Против рационализма. Если бы чистый детерминизм имел смысл, достаточно было бы одного верного утверждения, чтобы, переходя от одного следствия к другому, узнать истину во всей ее полноте. Но этого не происходит. Значит, либо мы никогда не произнесли ни одного верного суждения и суждение о всеобщей детерминированности тоже неверно, либо мы сказали правду, но правду бесполезную и, следовательно, детерминизм лжет.
*
Для моего «творения против Творца»[395]. Одному католическому критику (Станисласу Фюме[396]) принадлежит мысль, что искусство, какова бы ни была его цель, всегда вступает в преступное соперничество с Богом. То же: Роже Секретен, «Кайе дю Сюд», август — сентябрь 43-го г. И Пеги[397]: «Есть даже такая поэзия, которая извлекает свою мощь из отсутствия Бога, которая не спекулирует ни на каком спасении, которая рассчитывает только на самое себя, человеческое стремление заполнить пустоту пространства, вознаграждаемое еще на земле».
Следовательно, между апологетической литературой и литературой, вступившей в соперничество, середины нет.
*
Долг состоит в том, чтобы делать то, что ты считаешь справедливыми и добрым — «предпочтительным». Легко ли это? Нет, ибо даже то, что считается предпочтительным, всегда делается с трудом.
*
Абсурд. Убивая себя, человек отрицает абсурд. Не убивая себя, он с помощью абсурда открывает в повседневности источник удовлетворения, отрицающий сам этот абсурд. Это не значит, что абсурда не существует. Это значит, что абсурд действительно лишен логики. Поэтому на нем действительно нельзя строить жизнь.
*
Париж. Ноябрь 1943 г.[398]
Сурена[399]. В 4-м акте возле всех дверей — охрана. И Эвридика, которая прежде находила такие замечательные слова, смолкает, безуспешно пытаясь выговорить слово, которое принесет ей свободу. Она будет молчать до конца — и потому умрет, А Сурена:
«Зачем ты растравляешь рану?
Я сердцем размягчусь, в борьбе с собой устану»{68}
Великолепный трюк классического театра, где сменяющие друг друга актерские дуэты рассказывают о событиях, не показывая их, — и, несмотря на это, интрига развивается, а волнение нарастает.
*
Парен. Они все схитрили. Им ни разу не удалось подняться выше своего отчаяния. И все из-за литературы. Коммунист для него — это человек, отказавшийся от речей и заменивший их бунтом на деле. Он избрал для себя путь, который презрел Христос, — спасать проклятых, обрекая на проклятие самого себя.
*
У всякого страдания, волнения, страсти есть пора, когда они принадлежат самому человеку с его неповторимой индивидуальностью, и другая пора, когда они начинают принадлежать искусству. Но в первые мгновения искусство бессильно что-либо сделать с ними. Искусство — расстояние, на которое время удаляет от нас страдания.

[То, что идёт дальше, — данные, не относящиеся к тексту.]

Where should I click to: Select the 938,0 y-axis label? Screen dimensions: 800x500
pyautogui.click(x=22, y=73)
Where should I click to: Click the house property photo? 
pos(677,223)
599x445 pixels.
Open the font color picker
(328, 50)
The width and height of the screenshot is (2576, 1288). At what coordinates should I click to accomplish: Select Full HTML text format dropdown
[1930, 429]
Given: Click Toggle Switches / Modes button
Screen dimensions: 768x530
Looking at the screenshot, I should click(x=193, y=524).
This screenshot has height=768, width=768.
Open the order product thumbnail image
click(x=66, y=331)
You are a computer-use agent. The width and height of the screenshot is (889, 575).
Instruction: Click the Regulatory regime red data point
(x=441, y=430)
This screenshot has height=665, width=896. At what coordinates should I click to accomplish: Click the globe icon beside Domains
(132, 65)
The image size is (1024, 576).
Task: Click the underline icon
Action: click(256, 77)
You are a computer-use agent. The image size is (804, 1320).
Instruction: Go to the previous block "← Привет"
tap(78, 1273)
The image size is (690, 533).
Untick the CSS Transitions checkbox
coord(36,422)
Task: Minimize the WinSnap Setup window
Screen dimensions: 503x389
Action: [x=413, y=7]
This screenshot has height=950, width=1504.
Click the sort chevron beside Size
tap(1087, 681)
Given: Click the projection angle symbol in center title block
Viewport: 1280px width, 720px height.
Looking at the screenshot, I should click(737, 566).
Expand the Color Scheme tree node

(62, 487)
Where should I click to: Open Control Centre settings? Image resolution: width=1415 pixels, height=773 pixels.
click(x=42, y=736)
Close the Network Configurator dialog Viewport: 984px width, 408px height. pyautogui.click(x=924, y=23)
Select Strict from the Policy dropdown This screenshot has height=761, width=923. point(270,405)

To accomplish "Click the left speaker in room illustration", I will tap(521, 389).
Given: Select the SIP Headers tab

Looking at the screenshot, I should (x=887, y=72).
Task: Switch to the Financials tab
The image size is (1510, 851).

Это — трансцендентность человека по отношению к самому себе.
*
Благодаря Саду систематическая эротика сделалась одним из направлений философии абсурда.
*
Для Кафки смерть не является избавлением. Его смиренный пессимизм, по Маньи[400].
*
«Чума». Любовь приняла у них форму упорства.
Добавить в гранки «Калигулы»[401]: «Ну что ж, трагедия окончена, поражение бесспорно. Я отворачиваюсь и ухожу. Я сделал все, что мог, в этой битве за невозможное. Подождем смерти, хотя она ни от чего не избавляет».
*
«Быть может, Христос и умер за кого-нибудь, но не за меня». Человек виновен — но виновен он в том, что не смог справиться со всем самостоятельно, и вина эта со временем стала еще тяжелее.